Bill Hendrix and J.McD. Stewart

ABSTRACT

Presently, farmers rely on fungicides and cultural practices to minimize losses due to pathogenic fungi, but in the future, other more economical and environmentally friendly options may become available. By utilizing a plant's own signaling and defense pathways it may be possible to create plants that are resistant to fungal attack. There is much to be learned about the specifics of these complex pathways, but many compounds capable of initiating plant defense responses have been identified. Our study investigates the practical applications of one such compound, chitosan.
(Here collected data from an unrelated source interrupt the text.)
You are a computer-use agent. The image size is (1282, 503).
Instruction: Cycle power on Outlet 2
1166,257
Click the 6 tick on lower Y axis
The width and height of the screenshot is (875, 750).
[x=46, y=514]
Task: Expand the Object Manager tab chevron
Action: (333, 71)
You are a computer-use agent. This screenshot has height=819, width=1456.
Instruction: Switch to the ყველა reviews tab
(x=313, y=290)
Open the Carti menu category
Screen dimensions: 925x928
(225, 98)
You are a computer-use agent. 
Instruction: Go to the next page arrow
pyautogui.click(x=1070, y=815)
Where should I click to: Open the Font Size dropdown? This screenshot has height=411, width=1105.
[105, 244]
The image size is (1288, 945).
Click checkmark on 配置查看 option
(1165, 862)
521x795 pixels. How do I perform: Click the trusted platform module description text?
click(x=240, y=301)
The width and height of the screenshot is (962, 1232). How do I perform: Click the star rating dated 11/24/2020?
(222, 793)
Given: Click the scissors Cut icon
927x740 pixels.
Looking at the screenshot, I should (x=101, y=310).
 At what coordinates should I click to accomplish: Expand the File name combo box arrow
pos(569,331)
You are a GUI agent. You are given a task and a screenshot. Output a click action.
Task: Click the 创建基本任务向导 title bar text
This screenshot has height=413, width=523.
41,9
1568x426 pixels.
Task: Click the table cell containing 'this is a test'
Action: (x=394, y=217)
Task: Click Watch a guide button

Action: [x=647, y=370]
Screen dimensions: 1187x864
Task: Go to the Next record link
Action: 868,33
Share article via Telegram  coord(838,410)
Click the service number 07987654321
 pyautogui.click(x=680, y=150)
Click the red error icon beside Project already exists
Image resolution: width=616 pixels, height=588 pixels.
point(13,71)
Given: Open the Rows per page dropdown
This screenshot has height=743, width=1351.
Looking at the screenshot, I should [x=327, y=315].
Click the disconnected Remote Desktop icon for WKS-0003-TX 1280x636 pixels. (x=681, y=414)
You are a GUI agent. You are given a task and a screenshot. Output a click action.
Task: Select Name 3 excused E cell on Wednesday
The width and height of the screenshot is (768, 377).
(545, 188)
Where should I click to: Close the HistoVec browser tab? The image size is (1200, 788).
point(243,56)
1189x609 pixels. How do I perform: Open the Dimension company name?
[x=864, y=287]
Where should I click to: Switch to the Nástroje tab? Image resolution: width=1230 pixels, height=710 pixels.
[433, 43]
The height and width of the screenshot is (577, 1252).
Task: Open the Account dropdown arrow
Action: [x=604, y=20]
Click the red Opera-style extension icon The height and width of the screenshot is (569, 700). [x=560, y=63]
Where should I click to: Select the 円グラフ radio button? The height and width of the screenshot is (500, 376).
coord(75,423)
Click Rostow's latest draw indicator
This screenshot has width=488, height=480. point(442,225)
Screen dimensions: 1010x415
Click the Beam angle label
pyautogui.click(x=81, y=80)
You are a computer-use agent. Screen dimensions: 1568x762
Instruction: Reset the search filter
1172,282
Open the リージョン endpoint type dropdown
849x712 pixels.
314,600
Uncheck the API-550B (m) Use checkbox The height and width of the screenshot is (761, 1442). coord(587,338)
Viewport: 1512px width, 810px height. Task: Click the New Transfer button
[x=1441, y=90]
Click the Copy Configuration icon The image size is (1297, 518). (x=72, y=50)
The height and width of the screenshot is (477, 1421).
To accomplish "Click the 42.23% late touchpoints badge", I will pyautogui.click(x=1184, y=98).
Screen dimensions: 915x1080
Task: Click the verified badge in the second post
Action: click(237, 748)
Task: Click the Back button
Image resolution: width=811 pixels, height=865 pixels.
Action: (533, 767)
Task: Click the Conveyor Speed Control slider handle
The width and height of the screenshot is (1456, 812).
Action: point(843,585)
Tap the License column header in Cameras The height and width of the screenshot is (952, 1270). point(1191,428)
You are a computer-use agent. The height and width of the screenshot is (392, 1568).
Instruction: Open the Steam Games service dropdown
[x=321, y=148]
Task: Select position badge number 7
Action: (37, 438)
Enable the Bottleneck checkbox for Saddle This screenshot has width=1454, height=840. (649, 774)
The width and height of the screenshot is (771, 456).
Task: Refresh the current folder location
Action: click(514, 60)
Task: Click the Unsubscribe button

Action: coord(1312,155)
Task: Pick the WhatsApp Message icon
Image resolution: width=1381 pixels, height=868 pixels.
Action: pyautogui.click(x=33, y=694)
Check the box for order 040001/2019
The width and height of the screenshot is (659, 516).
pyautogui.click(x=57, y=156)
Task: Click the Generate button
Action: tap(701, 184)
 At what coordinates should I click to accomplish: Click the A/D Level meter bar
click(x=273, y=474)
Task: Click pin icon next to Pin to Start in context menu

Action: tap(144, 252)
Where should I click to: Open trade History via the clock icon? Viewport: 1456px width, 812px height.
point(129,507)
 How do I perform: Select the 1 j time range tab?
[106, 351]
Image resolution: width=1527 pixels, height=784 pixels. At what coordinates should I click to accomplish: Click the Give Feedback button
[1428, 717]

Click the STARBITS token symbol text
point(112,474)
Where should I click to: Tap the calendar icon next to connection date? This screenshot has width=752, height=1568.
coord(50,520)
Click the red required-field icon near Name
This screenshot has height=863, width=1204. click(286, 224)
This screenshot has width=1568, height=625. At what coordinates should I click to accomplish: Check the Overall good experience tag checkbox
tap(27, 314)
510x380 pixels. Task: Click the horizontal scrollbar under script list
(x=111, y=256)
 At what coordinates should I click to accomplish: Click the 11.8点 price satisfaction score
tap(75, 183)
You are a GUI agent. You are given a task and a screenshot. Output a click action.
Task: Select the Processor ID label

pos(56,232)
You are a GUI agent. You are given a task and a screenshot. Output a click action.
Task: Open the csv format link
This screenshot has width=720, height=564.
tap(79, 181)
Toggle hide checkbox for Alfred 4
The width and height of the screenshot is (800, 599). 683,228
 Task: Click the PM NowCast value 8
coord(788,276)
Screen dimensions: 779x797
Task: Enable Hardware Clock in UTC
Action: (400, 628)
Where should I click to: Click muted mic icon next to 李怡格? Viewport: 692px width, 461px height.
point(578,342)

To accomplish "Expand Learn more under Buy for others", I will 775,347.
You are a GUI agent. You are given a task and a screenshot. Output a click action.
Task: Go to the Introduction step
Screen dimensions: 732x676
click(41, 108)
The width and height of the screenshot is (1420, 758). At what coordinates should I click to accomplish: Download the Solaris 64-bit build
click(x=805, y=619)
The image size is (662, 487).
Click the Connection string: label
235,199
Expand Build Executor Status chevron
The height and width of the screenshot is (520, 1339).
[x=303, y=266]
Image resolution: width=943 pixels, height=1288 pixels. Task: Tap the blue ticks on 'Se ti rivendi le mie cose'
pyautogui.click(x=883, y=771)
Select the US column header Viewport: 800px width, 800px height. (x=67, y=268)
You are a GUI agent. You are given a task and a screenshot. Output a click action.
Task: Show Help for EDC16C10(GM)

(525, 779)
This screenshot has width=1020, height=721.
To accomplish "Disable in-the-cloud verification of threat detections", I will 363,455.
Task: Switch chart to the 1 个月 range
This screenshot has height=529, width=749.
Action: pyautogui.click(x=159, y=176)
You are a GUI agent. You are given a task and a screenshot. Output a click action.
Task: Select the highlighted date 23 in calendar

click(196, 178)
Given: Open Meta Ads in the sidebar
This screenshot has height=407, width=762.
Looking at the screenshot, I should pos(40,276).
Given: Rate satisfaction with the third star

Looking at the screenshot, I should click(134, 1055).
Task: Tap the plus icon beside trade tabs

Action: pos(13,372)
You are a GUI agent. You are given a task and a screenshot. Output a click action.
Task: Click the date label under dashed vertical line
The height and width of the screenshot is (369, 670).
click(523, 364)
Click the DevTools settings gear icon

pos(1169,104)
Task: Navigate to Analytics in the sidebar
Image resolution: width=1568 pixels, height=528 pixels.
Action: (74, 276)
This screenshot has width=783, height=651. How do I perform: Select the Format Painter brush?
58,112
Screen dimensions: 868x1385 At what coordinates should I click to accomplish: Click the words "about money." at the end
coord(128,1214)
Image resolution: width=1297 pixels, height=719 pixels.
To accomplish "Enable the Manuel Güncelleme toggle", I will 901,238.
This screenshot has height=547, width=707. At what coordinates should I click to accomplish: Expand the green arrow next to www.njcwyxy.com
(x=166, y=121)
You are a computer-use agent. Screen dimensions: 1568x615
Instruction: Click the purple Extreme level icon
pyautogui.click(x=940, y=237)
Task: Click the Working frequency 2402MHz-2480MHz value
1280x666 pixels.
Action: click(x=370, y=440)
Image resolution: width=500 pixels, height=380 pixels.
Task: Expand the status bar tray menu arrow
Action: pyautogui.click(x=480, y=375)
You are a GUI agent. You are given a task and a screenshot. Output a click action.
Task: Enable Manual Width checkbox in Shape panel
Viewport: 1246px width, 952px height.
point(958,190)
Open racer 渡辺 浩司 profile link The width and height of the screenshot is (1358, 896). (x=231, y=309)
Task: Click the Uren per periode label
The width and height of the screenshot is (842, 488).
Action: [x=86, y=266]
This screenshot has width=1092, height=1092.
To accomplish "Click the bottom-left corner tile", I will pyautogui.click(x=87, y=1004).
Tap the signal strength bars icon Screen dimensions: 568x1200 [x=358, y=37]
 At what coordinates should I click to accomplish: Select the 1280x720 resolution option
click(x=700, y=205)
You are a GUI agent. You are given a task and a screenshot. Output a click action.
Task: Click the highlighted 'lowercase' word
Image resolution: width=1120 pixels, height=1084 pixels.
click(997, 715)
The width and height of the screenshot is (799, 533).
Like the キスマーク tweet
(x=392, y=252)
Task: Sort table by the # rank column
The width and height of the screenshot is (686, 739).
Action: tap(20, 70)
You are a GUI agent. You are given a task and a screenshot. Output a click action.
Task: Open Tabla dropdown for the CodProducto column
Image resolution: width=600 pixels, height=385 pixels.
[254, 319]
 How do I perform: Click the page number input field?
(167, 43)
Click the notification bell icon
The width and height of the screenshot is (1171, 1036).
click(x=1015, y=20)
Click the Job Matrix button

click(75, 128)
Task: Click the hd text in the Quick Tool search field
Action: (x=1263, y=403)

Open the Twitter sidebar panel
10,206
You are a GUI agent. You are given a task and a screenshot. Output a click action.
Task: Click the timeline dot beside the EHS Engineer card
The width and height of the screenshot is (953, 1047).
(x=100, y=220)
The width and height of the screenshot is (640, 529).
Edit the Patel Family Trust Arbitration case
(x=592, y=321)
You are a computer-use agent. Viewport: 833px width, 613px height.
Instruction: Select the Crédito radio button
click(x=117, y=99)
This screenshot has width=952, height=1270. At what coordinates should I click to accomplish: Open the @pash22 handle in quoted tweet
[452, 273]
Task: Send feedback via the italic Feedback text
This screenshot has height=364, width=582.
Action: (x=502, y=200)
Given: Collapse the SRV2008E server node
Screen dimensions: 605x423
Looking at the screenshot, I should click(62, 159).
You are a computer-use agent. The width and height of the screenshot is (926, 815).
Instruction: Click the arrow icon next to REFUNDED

Chitosan is one of the key structural elements found in many fungal cell walls and has been shown to be an effective elicitor when applied to cucumbers, tomatoes, tobacco and other plants. It may be possible to exploit this response pathway by genetically modifying plants to over-express an extra-cellular chitosanase. This enzyme is capable of degrading the chitosan found in fungal cell walls and may be able to stimulate, via the generation of oligomeric cell wall fragments, a plant defense response that could ward off the invading fungi. To meet these ends, a highly active bacterial chitosanase has been cloned and sequenced. An Arabidopsis thaliana extra-cellular chitinase transit peptide was added to the mature protein region by primer extension, and the 35S Cauliflower Mosaic Virus promoter and nopaline synthase terminator were added to regulate in planta expression. The entire cassette was fused into a plant transformation vector, pPZP 211, that facilitated Agrobacterium tumenfaciens mediated leaf disk transformation of Nicotiana tabacum. Several high expressing T0 transformants were selected and will be assayed for enhanced signal transduction and fungal resistance. If the strategy is verified in the tobacco model system, cotton will be transformed with the same or similar gene construct.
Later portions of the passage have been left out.